One thing I loved almost instantly was never having to having to fear the question "Does my butt look big in this?" I learned, and to be fair I learned it pretty quickly, that there is a right answer to that question, when a latina asks it. Because in the latina world big butts are good. Those that don't have one, envy those that do. Those that do, shake it proud.
That's just a couple of advantages of living with a latina over a white girl. In my case I got lucky too in that she's hot. I mean seriously hot. I'm not. I am totally fine with that, I got the better deal and I'm selfish enough to not give a damn. It feels good to have other guys checking out my wife as we walk past. Mexican guys (and it usually is) can look all they like but shes with me. I ain't going to lie its good for my ego. I had to wait a long time for this and I am going to enjoy it for all its worth.
I never once think when another guy is checking her out that she might leave me for him. I'm comfortable in where we are as a couple, she loves me, I love her, I ain't got any worries. When guys check her out it just makes me smile because they are usually so obvious about it.

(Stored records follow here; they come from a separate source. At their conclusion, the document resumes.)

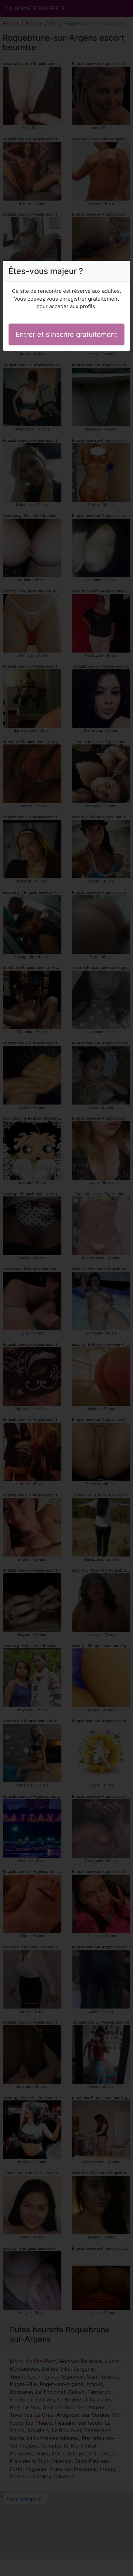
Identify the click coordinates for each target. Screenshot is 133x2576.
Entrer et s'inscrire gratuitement (66, 334)
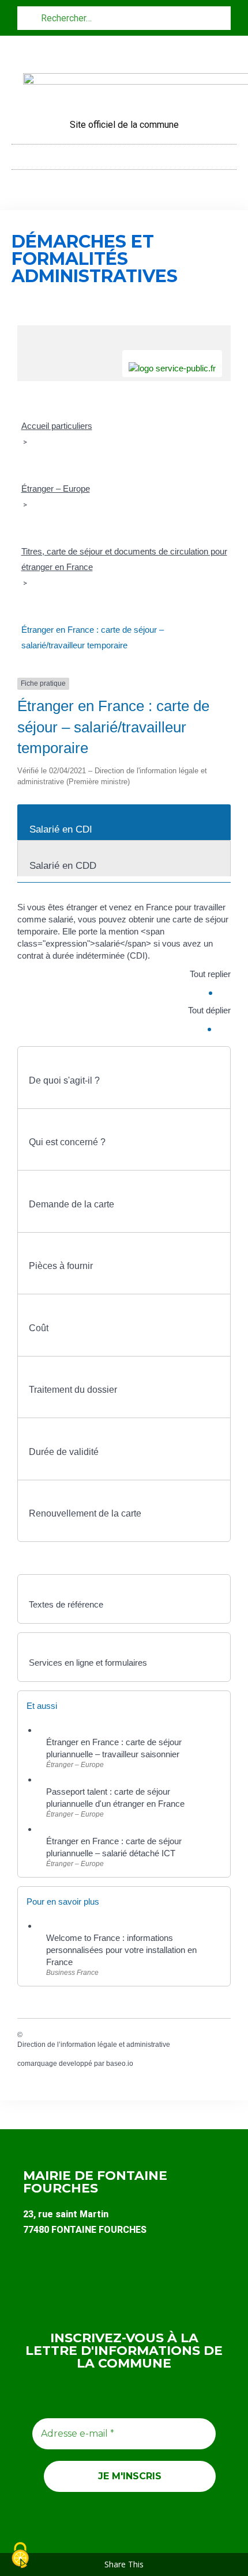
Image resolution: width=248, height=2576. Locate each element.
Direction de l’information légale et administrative (93, 2045)
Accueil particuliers (56, 426)
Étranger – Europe (55, 488)
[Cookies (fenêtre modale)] (20, 2556)
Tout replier (210, 974)
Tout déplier (209, 1010)
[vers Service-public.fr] (172, 363)
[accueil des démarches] (124, 331)
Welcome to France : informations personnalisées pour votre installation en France (121, 1950)
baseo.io (119, 2064)
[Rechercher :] (124, 17)
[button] (124, 154)
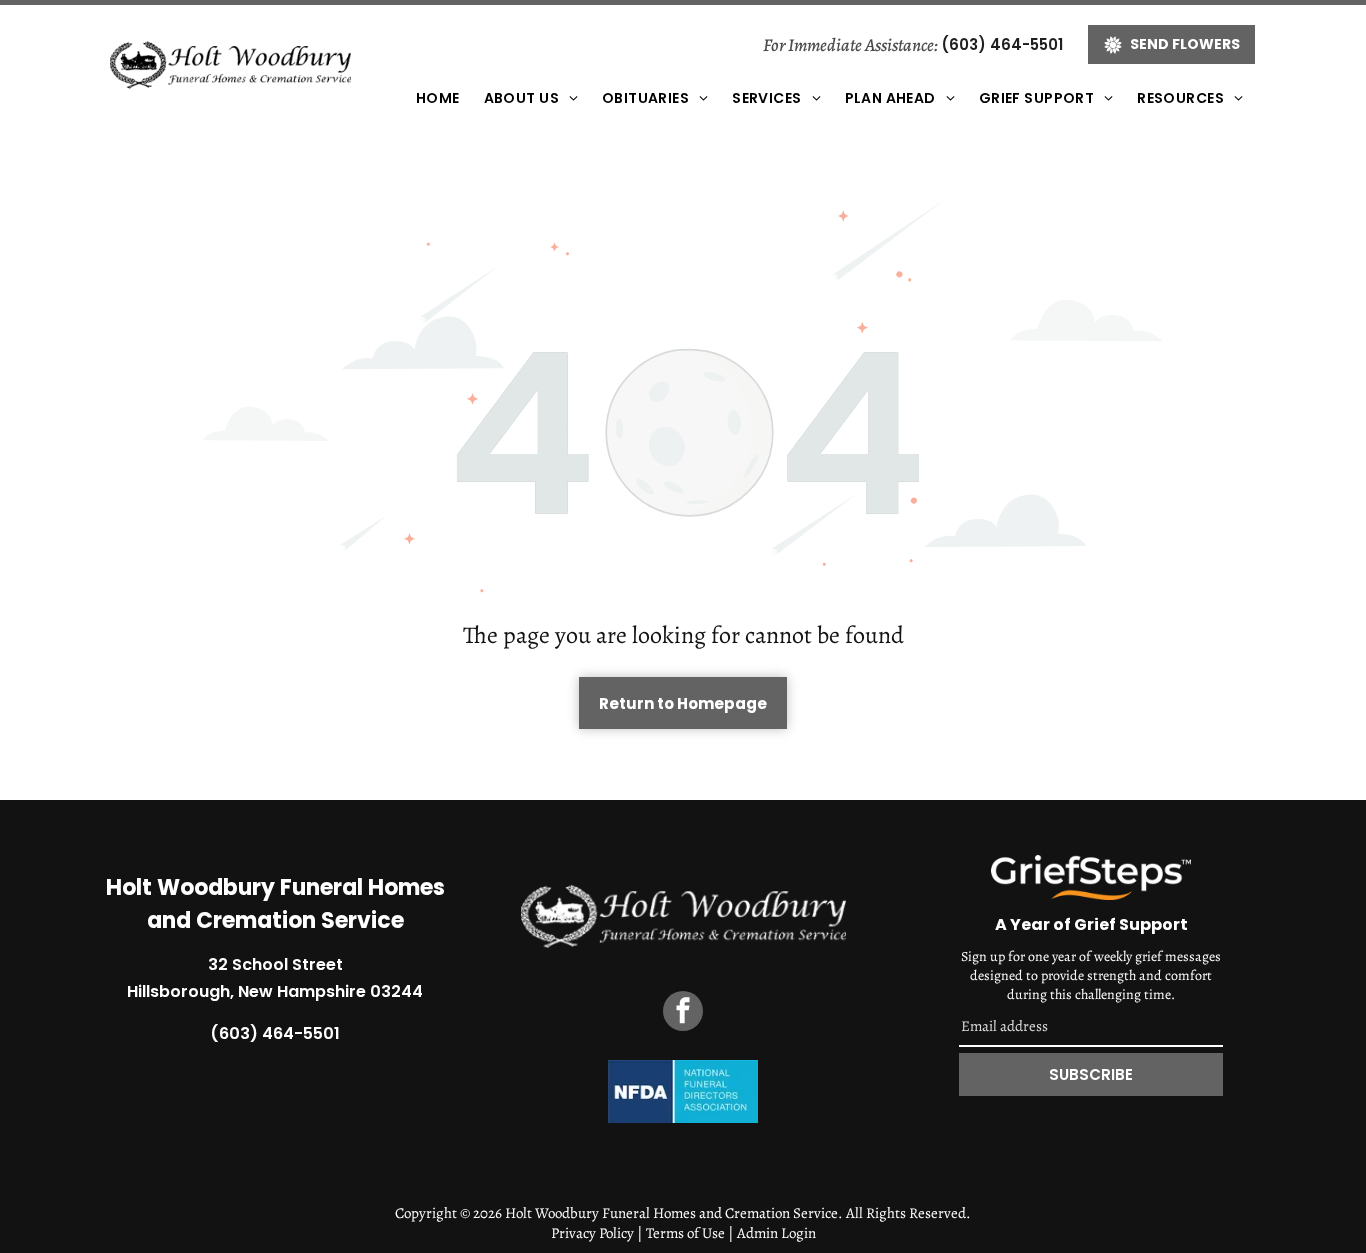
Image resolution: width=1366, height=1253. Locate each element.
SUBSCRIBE (1091, 1074)
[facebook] (683, 1013)
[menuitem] (438, 98)
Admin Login (776, 1233)
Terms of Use (685, 1233)
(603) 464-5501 (1002, 44)
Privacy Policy (592, 1233)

To me its funny, we are almost always walking together hand in hand, sometimes hand on butt, and still they will look her up and down. I know that there is no way that she would be interested in a guy like that.

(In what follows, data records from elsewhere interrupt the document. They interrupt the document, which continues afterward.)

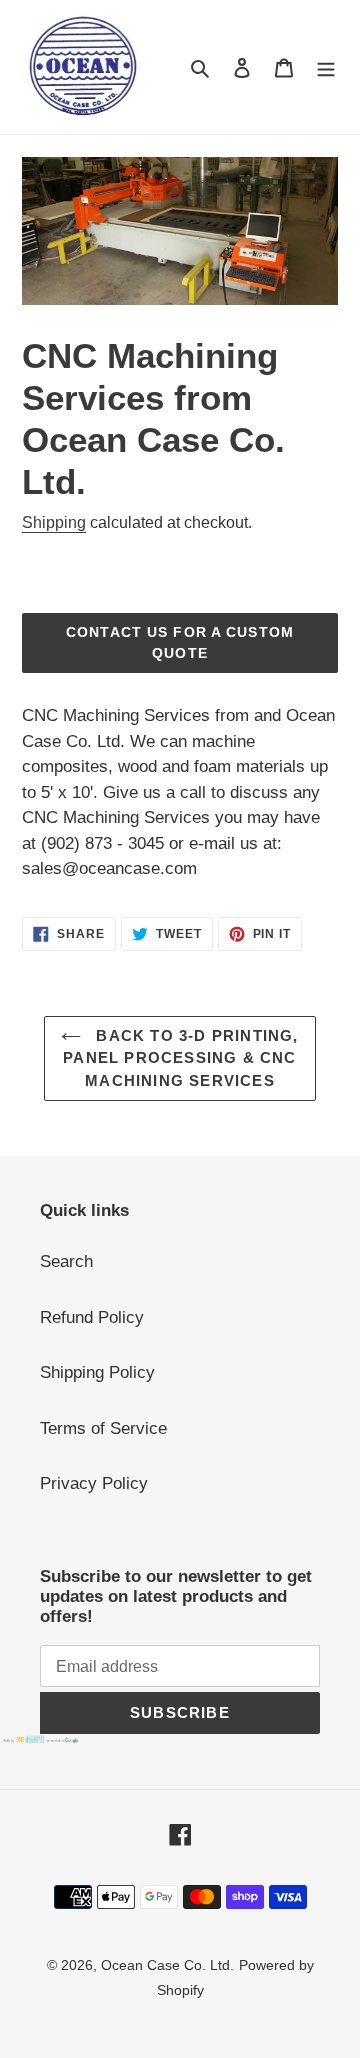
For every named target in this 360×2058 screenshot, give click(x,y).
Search (66, 1261)
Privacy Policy (94, 1483)
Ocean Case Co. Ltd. (167, 1965)
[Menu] (326, 67)
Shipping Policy (97, 1372)
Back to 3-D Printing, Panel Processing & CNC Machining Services (180, 1058)
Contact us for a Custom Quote (180, 642)
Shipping (54, 522)
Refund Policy (92, 1317)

I learned early on that she has a jealous streak.
I had never had that before. It was funny, she's way hotter than me if anyone should be possessive it should be me. For like a week it was flattering. After about 8 days it was starting to get exhausting. The crazy thing is she has nothing to jealous about, I am all over her. I never look at other women, I don't need to, she does the looking for me. Meantime I'll be blissfully unaware. I'll be enjoying spending some time together in a park, listening to the birds in the trees, thinking everything but the sharp Utah grass stabbing my butt is wonderful. Then I will sense that the wife is getting short with something I have said and I realise that el diablo has started the process of taking over my wife.
I always imagined the devil to be a big guy. I didn't see him coming in the form of a 5ft 3 inch latina woman. My mistake. I now know for sure that when Ricky Martin sings she looks like a flower but she stings like a bee that I ain't alone. Latinas are jealous creatures, possessive and maybe slightly crazy when el diablo takes root.
I have tried my damnedest to understand the jealous thing. I thought at first maybe it was especially powerful at a certain time in the month so I tried timing it
Most important rule to remember when in love with a latina, she is number one, don't look away! She has told me that the signs were there from the beginning, things I have written in this blog before I even knew her have bit me in the ass since, but love is blind I didn't see it coming.
I love latinos, if it wasn't for latinos I probably would not have anyone to speak to in this country. Gringos look at me like I am speaking another language when I open my mouth. Latinos know I am speaking another language but they don't give up trying to understand me. And then there is the good food.
However Latinos are also blunt. Scots are blunt too, so that's all good. Chileans though take bluntness to a whole new level. Chileans, always, have an opinion. In the company of Chileans you will get crap for being fat, or crap for being skinny, and there is no in between. You are damned either way. Someone makes an assessment and everyone joins in with the jibes. Sitting at a table with Chileans is like being the ball of a pin ball machine, until it is some other poor sods turn. Some of the comments that go flying around the table can be down right mean, but its love.
When I am out with my adopted family you will mostly find me parked at my wife's butt. It's like a family joke that I am her shadow. I admit it I pretty much am. I'm crazy about the girl. But as much as I love her, it might not be the only reason for my behaviour.
Another reason might be I observed early on in our walks around the latin mall that if you say the wrong thing, or someone says the wrong for you on your behalf you are liable to get hit. Not necessarily by the person who is most the offended but more likely by the person situated nearest to you at the time. With this observation I probably unconsciously decided that it was best that if I was going to get hit I may as well be hit by someone who I could at least have a conversation with. 11 and half months later and I am still her shadow. That might say something about how much I love her or how much my Spanish sucks. Or both. I'm trying to figure it out myself.